▶ **Task to complete**:
For this exercise, return exactly the lines of the material below that begin at the one with "Viewport: 1504px width, 812px height." and stop after the one with "Task: Click the zoom-out magnifier on diagram".

▶ **Data shown**:
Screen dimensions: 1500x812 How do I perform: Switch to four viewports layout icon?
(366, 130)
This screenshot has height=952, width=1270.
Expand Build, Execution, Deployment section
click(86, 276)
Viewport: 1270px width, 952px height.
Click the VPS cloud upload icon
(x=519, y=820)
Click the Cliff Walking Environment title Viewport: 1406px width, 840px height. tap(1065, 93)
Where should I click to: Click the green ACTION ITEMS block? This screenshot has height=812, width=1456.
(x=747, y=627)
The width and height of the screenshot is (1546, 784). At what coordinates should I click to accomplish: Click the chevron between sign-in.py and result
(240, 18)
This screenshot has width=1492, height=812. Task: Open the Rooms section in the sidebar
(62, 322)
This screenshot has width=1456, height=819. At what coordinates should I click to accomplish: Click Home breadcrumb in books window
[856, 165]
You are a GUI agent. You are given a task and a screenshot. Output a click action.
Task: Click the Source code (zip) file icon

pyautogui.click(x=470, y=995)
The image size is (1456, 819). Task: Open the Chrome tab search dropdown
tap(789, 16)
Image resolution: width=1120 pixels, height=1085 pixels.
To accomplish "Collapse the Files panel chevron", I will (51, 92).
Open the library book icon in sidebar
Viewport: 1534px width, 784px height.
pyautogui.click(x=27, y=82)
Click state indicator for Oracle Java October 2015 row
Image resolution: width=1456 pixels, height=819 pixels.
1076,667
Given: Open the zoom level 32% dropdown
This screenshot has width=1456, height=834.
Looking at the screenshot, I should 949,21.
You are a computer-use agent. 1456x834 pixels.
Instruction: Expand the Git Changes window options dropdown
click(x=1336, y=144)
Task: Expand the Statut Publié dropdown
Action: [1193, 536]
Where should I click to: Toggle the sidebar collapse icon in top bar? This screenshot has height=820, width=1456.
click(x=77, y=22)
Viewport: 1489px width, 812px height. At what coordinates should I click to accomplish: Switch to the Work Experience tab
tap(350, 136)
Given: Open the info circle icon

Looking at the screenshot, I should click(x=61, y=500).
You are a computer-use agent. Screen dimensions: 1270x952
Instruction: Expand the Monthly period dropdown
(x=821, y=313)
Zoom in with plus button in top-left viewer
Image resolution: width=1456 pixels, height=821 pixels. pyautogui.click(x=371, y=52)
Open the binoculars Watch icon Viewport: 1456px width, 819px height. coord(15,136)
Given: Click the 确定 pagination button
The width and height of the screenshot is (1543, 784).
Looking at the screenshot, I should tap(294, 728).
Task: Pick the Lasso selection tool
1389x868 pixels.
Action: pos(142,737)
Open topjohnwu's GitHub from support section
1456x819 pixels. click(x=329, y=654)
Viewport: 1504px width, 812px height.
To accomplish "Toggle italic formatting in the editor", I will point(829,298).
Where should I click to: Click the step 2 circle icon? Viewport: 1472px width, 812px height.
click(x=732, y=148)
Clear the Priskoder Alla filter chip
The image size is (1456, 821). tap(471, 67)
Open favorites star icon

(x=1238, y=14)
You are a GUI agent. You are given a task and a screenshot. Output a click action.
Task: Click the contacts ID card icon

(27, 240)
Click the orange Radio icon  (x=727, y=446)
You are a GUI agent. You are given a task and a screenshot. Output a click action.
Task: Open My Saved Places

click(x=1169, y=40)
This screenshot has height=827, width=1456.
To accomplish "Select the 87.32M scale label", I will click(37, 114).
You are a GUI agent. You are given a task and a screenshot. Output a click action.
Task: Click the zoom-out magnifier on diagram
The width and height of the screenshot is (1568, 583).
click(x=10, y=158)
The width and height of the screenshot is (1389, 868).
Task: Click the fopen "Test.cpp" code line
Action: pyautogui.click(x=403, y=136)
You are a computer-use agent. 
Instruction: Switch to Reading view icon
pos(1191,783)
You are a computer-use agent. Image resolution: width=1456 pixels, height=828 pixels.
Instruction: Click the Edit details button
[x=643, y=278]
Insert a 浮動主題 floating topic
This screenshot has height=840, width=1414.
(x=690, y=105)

▶ **Task result**:
Viewport: 1504px width, 812px height.
To accomplish "Toggle italic formatting in the editor", I will point(829,298).
Where should I click to: Click the step 2 circle icon? Viewport: 1472px width, 812px height.
click(x=732, y=148)
Clear the Priskoder Alla filter chip
The image size is (1456, 821). tap(471, 67)
Open favorites star icon

(x=1238, y=14)
You are a GUI agent. You are given a task and a screenshot. Output a click action.
Task: Click the contacts ID card icon

(27, 240)
Click the orange Radio icon  (x=727, y=446)
You are a GUI agent. You are given a task and a screenshot. Output a click action.
Task: Open My Saved Places

click(x=1169, y=40)
This screenshot has height=827, width=1456.
To accomplish "Select the 87.32M scale label", I will click(37, 114).
You are a GUI agent. You are given a task and a screenshot. Output a click action.
Task: Click the zoom-out magnifier on diagram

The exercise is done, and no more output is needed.